The harvested energy $E_L$ is the energy delivered to the load resistance ($R_L$) over a period of T, and the average power can be calculated as:

$$P_L=\frac{1}{T}{{\displaystyle \int }}_0^T\frac{V_L^2\left(t\right)}{R_L}dt.$$

(9)

By using the parameters listed in Table 1 and setting M = 0.12 kg, Cm = 1.36 N·s/m, k = 400 N/m, S = 2.5 mm, L_W = 746 mH, R_W = 10.5 kΩ, Vr $=$ 0.8 V, and Cr = 10⁻² μF, numerical simulations were conducted based on the above model using MATLAB. Figure 3 summarizes the simulated output power versus electrical resistances under base excitations with the same amplitude of 0.2 g but different frequencies of 5, 6, 7, 8, 9, and 10 Hz. The output power reaches the maximum values when the load impedance is about 11 kΩ, which is close to the internal resistance of the coil array (10.5 kΩ).

3. Energy Harvesting Circuit

3.1. A Standard Energy-Harvesting Circuit

Since the EMEH produces a high AC voltage and a wireless sensor node requires a DC voltage input, an alternating current-direct current (AC–DC) rectifier is indispensable. The EMEH is equivalent to a voltage source in series with an internal resistance and an internal inductance. As shown in Figure 4, SEH circuit is the simplest PMC. The input ends of the full-wave rectifier circuit are connected to the ends of the coils of the EMEH. The output of the full-wave rectifier circuit is connected to a capacitor, which stores the collected energy [25,28].

A discharge module is needed to release the stored energy in the capacitor to power the electrical loads, which is implemented by a voltage detection circuit. Several resistors connected in series are parallel connected with the capacitor to detect the capacitor voltage. The resistance must be large enough, above the mega-ohm, to reduce the power cost. The storage capacitor Cst also should be large enough to store sufficient energy. In the charging process, the energy consumption of the resistance branch is very low, which is negligible compared with the charged electricity. The voltage detection circuit is briefly expressed by a switch symbol and a resistor branch. The actual charging or discharging process of the storage capacitor is jointly controlled by a low-power comparator and two single-pole double-throw (SPDT) analog switches.
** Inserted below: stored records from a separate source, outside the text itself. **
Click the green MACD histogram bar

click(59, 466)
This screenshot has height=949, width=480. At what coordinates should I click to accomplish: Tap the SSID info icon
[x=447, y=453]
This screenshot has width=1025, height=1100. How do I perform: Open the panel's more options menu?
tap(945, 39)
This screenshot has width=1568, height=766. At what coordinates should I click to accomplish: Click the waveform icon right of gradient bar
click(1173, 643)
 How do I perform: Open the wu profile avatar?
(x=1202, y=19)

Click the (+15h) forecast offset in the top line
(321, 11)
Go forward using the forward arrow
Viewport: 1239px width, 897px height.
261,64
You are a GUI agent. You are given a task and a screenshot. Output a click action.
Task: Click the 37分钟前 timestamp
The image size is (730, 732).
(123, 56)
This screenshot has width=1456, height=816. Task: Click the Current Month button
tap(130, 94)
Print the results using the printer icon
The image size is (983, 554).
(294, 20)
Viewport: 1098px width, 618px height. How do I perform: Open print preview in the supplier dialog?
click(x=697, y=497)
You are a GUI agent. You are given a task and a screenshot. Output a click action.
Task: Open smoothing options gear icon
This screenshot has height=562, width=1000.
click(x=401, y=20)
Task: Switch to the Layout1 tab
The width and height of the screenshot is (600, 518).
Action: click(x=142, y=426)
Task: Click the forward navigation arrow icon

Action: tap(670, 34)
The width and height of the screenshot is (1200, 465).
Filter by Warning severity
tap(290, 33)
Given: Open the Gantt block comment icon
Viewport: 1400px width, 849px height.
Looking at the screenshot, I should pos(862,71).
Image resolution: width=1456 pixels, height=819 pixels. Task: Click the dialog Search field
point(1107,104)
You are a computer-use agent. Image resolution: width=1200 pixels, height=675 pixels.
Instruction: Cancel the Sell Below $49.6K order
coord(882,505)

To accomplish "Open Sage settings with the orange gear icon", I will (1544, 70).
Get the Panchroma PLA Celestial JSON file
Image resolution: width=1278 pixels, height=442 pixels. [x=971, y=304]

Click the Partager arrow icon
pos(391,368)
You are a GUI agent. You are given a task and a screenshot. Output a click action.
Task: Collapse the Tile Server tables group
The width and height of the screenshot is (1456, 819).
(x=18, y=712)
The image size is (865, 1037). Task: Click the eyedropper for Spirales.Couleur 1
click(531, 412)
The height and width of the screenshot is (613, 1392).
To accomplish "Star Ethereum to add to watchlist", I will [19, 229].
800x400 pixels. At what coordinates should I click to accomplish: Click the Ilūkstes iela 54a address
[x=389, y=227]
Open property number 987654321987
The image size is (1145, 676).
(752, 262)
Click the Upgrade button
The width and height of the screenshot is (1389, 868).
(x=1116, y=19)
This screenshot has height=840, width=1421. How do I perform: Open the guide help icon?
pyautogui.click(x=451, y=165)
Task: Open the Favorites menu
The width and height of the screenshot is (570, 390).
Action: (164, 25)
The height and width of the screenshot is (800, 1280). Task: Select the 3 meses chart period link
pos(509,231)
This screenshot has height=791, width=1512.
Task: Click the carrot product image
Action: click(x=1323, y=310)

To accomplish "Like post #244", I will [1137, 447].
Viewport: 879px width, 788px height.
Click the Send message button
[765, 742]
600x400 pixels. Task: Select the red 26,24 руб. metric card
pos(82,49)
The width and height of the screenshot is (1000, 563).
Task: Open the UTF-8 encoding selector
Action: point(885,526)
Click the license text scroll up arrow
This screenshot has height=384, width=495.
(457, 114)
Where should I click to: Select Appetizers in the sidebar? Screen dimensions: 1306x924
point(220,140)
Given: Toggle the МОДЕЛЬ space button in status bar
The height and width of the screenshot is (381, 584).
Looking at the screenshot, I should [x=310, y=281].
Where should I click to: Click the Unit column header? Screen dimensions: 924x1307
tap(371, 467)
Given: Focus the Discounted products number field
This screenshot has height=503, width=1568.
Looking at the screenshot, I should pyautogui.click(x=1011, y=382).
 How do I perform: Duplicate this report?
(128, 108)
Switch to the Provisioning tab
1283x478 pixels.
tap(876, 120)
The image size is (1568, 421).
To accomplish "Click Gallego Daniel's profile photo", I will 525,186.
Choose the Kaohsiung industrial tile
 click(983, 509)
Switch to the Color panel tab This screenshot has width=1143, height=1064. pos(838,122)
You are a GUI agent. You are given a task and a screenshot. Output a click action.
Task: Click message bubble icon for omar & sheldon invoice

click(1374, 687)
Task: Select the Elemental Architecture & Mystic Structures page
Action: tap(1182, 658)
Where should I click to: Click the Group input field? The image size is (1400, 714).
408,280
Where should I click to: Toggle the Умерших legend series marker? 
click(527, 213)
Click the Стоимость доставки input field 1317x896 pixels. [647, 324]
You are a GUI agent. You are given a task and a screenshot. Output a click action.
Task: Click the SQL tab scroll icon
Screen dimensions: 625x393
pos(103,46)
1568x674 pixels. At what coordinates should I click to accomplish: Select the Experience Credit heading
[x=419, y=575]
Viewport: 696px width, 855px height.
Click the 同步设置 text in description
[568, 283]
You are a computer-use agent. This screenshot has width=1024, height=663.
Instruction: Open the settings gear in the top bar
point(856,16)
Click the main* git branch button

A voltage detection circuit was recently reported by Han et al. [36]. The structure of the circuit is shown in Figure 5. There is a wide voltage range between the upper threshold voltage and the lower threshold voltage. When the voltage of the capacitor reaches the upper threshold voltage, the capacitor begins to discharge and provides an appropriate output voltage to the loads. With the energy consumption of the loads, the voltage of the storage capacitor decreases. When the voltage is lower than the lower threshold voltage, the discharging process is finished and the connection with the load is disconnected. Then, the storage capacitor could be charged again in the next cycles. Therefore, the wireless sensor node is switched on and off intermittently, along with the charging and discharging of the storage capacitor. The upper and lower threshold voltages were adjusted in this work.

3.2. Proposed Power Management Circuit

For EMEHs with high output voltage, there is no need to boost the voltage. By referring the resistive impedance-matching methods for piezoelectric energy harvesters [21,22,23,24,25,26,27], this paper proposed a PMC for EMEHs with a two-stage power conditioning circuit consisting of an AC–DC converter followed by a DC–DC converter. Here, the circuit applies a buck–boost DC–DC converter to match the load resistance of the nonlinear circuit, instead of roughly matching the internal resistance of the harvester. The power conditioning circuit intends to maximize the power extracted from EMEHs.

As shown in Figure 1, the EMEHs with high output voltage include a coil array and a magnet array. In this study, the coils of the harvester are divided into two groups to power two branch circuits of the PMC, respectively. The main branch of the PMC is an energy storage branch powered by most of the coils. The secondary branch is a switch control module powered by the rest of the coils. The PMC includes a rectifier module, a buck–boost DC–DC conversion module, a switch control module, an energy storage device, a discharge module (voltage detecting circuit and voltage stabilizer), and the electrical loads, as shown in Figure 6. The voltage conversion module is important in the whole circuit, because it is responsible for the charging of the capacitor. The switch control module generates a square wave with a fixed duty ratio to control the operation of the main branch. The energy storage device is a capacitor rather than a battery. The discharge module of the PMC also employs the same voltage detection circuit with the SEH circuit. The voltage stabilizer provides a standard operation voltage for the loads.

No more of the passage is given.